Excerpts from a dataset
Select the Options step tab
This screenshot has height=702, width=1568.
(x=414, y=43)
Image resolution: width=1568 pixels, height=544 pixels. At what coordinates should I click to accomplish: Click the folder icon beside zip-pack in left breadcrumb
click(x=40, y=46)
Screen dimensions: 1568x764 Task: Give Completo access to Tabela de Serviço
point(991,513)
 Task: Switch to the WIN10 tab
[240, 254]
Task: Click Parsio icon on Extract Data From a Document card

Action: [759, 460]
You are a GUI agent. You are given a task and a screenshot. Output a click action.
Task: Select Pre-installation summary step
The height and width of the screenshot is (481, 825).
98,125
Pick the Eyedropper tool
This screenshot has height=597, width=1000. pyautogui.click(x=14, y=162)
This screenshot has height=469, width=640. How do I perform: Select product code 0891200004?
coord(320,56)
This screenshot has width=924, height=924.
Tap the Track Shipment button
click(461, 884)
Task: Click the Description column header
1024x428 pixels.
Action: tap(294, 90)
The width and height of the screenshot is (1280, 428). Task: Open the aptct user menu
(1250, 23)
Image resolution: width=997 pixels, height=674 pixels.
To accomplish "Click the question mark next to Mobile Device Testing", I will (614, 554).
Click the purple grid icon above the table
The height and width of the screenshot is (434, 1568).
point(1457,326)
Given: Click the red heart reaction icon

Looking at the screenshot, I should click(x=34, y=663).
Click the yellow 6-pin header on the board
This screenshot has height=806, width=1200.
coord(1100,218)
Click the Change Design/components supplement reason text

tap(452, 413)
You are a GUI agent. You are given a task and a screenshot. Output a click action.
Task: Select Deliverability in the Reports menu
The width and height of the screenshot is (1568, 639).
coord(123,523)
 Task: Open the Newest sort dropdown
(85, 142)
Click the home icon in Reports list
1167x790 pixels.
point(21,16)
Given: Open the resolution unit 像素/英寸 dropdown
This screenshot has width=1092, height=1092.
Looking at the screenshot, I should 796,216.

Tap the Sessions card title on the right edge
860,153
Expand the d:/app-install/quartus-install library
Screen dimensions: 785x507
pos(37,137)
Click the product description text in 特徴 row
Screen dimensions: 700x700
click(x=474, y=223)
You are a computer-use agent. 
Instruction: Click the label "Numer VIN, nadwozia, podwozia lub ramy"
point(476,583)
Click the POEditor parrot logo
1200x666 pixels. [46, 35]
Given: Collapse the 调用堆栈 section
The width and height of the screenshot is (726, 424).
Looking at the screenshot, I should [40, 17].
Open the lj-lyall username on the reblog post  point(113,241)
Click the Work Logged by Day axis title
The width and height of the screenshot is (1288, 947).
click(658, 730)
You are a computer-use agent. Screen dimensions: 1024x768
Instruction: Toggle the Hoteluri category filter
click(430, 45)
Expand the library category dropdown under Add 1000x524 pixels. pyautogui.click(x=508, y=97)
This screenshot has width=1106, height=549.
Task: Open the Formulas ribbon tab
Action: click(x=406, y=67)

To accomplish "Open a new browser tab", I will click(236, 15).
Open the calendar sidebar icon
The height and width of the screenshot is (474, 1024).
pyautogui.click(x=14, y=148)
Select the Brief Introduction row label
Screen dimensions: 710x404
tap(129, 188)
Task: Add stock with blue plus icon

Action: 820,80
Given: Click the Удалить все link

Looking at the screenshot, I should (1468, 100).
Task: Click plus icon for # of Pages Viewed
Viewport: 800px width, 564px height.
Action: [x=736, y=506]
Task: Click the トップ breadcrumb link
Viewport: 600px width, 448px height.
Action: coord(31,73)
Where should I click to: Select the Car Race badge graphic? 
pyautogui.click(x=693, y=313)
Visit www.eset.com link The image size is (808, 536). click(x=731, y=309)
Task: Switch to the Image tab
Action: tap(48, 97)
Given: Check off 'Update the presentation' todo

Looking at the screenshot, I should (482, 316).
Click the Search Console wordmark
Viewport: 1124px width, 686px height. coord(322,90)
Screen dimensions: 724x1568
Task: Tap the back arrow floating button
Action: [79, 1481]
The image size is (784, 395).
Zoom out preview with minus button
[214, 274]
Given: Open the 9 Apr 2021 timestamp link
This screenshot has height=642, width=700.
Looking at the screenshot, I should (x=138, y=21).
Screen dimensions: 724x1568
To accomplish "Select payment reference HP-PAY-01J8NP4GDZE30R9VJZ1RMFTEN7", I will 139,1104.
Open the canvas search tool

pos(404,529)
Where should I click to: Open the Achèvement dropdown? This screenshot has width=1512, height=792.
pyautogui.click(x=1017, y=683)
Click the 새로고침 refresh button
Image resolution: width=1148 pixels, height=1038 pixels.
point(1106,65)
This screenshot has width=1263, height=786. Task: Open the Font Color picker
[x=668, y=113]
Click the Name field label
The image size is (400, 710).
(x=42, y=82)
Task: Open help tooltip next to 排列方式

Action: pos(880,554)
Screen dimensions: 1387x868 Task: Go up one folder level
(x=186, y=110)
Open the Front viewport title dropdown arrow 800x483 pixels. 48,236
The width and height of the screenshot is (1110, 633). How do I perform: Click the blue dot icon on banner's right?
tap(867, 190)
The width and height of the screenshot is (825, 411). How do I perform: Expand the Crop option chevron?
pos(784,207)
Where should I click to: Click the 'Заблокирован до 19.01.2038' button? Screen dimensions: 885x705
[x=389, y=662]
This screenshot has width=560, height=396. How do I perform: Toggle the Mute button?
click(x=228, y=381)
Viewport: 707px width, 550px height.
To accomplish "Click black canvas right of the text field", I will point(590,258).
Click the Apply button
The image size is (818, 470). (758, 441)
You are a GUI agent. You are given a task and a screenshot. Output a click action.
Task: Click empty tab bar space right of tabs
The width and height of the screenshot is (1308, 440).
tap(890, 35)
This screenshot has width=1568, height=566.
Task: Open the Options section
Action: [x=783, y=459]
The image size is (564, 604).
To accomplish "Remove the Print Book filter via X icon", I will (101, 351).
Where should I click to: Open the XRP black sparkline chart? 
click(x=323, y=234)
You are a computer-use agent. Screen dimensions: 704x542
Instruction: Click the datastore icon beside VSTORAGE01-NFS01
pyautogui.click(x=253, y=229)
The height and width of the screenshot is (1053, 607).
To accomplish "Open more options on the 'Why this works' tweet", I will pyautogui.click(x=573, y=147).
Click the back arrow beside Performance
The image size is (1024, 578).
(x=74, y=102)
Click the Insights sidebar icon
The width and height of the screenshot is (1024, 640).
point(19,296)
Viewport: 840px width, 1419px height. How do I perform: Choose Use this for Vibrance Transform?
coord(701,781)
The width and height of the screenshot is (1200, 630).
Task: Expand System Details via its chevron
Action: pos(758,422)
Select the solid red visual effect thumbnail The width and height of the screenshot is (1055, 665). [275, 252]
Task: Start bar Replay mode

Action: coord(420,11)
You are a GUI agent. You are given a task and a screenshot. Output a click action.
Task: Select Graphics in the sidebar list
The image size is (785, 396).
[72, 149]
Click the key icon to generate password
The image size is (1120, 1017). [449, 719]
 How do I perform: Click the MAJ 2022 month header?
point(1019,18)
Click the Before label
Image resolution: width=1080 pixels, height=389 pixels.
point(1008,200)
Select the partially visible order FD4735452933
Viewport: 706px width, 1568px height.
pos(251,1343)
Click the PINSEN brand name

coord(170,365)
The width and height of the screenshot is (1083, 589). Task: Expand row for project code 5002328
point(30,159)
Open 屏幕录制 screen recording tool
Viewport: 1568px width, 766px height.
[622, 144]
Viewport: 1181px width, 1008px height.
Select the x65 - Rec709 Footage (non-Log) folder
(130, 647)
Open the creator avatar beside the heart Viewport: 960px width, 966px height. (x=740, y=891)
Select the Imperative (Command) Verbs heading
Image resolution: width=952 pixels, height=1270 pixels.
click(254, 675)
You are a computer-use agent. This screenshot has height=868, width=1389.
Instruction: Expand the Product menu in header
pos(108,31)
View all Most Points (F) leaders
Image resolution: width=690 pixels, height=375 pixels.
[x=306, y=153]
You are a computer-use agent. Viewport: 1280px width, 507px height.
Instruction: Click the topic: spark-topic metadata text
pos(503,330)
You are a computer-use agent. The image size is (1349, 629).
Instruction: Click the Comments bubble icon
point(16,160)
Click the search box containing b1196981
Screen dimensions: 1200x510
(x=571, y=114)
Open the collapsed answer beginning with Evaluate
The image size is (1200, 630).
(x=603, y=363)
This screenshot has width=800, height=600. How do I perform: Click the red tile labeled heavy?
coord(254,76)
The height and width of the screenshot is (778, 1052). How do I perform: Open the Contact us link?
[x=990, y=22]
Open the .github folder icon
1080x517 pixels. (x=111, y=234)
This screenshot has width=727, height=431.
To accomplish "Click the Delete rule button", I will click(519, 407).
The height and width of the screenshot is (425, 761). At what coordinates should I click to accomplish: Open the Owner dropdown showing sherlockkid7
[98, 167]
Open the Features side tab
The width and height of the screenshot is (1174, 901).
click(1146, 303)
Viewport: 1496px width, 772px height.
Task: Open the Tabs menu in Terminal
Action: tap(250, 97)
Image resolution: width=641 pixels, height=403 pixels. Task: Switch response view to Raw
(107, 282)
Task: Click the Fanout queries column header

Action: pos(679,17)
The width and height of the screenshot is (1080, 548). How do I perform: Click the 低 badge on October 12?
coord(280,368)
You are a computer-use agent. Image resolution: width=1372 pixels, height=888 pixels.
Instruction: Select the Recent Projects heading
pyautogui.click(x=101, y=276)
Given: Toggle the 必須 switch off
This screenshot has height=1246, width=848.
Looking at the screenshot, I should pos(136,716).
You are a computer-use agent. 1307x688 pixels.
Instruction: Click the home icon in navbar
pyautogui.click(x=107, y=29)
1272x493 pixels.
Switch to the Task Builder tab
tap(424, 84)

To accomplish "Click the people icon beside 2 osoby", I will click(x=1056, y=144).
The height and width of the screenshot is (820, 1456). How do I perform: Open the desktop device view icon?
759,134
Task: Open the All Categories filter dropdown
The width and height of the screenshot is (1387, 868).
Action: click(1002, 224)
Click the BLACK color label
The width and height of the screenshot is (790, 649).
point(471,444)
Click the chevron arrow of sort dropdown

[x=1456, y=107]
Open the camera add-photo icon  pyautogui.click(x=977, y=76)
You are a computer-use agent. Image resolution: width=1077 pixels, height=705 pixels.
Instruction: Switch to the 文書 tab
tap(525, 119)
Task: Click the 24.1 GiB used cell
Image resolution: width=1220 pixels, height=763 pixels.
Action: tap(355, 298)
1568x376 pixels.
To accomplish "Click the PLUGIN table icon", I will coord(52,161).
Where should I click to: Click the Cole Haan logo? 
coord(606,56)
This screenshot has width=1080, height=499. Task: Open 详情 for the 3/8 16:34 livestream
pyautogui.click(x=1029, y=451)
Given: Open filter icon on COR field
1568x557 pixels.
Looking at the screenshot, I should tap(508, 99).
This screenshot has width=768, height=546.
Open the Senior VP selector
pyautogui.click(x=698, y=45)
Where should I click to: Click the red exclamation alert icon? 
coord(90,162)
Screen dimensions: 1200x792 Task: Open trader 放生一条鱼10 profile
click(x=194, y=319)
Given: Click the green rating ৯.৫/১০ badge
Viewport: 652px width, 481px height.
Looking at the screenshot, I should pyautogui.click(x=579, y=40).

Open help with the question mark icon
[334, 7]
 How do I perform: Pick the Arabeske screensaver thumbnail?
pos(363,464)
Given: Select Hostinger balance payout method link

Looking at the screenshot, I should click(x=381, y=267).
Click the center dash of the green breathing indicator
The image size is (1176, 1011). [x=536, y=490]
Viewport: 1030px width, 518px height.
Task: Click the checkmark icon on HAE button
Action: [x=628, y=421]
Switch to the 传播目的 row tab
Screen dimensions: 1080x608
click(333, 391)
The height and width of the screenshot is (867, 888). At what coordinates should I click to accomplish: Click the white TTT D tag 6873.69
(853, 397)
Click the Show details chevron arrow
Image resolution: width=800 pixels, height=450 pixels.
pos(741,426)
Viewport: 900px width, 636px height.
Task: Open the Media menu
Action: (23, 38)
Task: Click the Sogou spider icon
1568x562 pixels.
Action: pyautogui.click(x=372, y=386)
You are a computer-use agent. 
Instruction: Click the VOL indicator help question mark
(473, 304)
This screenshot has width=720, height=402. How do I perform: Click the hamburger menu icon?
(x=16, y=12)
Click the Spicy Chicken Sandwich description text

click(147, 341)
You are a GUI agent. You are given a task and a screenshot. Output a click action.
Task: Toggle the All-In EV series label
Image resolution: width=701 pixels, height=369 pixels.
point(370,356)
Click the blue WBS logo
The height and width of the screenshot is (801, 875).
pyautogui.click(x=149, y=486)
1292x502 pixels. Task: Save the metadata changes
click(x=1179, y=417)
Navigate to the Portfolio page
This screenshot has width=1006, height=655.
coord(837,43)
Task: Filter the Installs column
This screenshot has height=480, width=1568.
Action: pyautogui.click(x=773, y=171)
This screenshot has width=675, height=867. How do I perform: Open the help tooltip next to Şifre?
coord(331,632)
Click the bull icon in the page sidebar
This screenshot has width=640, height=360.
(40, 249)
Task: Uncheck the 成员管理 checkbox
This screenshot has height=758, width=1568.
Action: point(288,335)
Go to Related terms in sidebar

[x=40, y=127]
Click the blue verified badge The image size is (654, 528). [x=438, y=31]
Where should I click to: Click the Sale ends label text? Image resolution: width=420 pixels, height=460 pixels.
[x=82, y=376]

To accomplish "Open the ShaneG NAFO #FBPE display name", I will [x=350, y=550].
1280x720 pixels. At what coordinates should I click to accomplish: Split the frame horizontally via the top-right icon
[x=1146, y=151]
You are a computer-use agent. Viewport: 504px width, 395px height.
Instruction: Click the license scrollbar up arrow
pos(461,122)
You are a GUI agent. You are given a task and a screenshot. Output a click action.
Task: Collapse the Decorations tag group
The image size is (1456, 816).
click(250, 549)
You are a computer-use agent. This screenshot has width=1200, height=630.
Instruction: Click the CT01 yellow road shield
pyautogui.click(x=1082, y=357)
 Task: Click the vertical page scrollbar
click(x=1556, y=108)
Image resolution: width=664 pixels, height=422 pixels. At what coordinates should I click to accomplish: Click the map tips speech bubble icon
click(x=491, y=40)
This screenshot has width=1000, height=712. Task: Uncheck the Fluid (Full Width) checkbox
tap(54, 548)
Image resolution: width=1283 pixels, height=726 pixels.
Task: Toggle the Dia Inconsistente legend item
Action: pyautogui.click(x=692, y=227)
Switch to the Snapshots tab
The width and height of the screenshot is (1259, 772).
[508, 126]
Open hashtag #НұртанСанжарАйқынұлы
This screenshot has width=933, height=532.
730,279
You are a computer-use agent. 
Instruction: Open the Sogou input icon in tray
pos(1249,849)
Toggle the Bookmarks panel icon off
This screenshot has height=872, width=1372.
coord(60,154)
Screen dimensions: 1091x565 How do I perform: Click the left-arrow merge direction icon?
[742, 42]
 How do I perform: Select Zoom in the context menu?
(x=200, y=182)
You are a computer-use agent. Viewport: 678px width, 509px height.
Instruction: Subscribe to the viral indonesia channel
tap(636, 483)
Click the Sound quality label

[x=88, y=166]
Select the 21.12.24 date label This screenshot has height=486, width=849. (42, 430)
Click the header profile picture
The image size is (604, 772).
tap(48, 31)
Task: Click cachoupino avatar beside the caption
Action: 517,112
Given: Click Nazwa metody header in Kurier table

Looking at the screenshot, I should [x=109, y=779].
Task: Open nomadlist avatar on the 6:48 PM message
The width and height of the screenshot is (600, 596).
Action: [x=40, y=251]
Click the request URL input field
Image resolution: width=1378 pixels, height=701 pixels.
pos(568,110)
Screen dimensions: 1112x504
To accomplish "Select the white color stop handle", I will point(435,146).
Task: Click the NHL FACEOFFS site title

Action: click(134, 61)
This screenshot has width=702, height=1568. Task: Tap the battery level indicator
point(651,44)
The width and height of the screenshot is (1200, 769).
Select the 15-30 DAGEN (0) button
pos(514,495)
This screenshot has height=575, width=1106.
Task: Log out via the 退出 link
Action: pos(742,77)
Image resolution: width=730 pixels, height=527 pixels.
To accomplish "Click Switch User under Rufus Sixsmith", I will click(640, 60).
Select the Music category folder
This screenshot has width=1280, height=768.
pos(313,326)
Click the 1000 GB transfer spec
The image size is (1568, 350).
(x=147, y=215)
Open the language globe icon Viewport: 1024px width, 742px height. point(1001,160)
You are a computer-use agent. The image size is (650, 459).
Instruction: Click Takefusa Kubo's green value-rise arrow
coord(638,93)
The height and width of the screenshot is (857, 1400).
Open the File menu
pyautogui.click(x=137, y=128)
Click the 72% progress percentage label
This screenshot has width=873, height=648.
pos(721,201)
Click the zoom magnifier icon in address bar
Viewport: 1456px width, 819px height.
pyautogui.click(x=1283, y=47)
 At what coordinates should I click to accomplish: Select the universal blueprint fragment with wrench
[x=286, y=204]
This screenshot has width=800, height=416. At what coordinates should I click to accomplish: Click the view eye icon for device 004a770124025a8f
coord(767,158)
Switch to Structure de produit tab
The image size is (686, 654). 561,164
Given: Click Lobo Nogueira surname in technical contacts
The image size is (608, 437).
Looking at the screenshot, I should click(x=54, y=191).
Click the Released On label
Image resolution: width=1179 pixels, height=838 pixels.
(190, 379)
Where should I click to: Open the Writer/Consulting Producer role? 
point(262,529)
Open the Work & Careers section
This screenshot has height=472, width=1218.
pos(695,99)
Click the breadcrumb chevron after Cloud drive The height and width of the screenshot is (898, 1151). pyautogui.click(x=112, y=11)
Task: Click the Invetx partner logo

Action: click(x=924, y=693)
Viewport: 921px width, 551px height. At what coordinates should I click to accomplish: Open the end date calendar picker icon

### Work to be completed:
Write out exactly the lines above from the line with "Click the Work Logged by Day axis title" through the line with "Open the calendar sidebar icon", both of them included, and leave out all other lines.

### Answer to this exercise:
Click the Work Logged by Day axis title
The width and height of the screenshot is (1288, 947).
click(658, 730)
You are a computer-use agent. Screen dimensions: 1024x768
Instruction: Toggle the Hoteluri category filter
click(430, 45)
Expand the library category dropdown under Add 1000x524 pixels. pyautogui.click(x=508, y=97)
This screenshot has width=1106, height=549.
Task: Open the Formulas ribbon tab
Action: click(x=406, y=67)

To accomplish "Open a new browser tab", I will click(236, 15).
Open the calendar sidebar icon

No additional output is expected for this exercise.